◆ **Written request**:
In the gun shop post below, copy word for word the stretch that begins at the words "Story Of The" and ends after "little bit helps.".

***** Selected passage

Story Of The Day

From Knuckledragger:

I wandered into the gun shop on the public square in town yesterday afternoon about 1 PM to buy a brick of 22LR and when I went to pay for it with cash, Brett started laughing at me with, “I guess you’ve heard about that credit card bullshit too, huh?”
He told me his credit and debit card sales are down 90% lately and every single one of his sales so far that day were cash transactions.

I’m going to head over to our local merchant of death later to see if he says the same.

10 comments

    1. Sadly, gun store sales are but a tiny part of their income from transaction processing fees, but every little bit helps.

      1. If we could get a majority of gun owners in this country to forgo ALL credit card purchases for a couple of months this would go away. Sadly, we probably can’t organize it.

        1. Fisher,
          That would be great but gun owners are worse than herding cats.

          If we’re going to use cash at gun stores because of tracking, we might want to become very hesitant to use credit cards at other businesses too. If they make 2% on each of our purchases then let’s do what we can to make a dent in the revenue of these credit card companies employing these abhorrent policies.

**********
***** Provided data

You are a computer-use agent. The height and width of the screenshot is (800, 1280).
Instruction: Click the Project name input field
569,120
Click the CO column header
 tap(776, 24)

**********
***** Provided data

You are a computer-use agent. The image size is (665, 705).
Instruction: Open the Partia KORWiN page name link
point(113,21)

**********

◆ **Problem solution**:
Story Of The Day

From Knuckledragger:

I wandered into the gun shop on the public square in town yesterday afternoon about 1 PM to buy a brick of 22LR and when I went to pay for it with cash, Brett started laughing at me with, “I guess you’ve heard about that credit card bullshit too, huh?”
He told me his credit and debit card sales are down 90% lately and every single one of his sales so far that day were cash transactions.

I’m going to head over to our local merchant of death later to see if he says the same.

10 comments

    1. Sadly, gun store sales are but a tiny part of their income from transaction processing fees, but every little bit helps.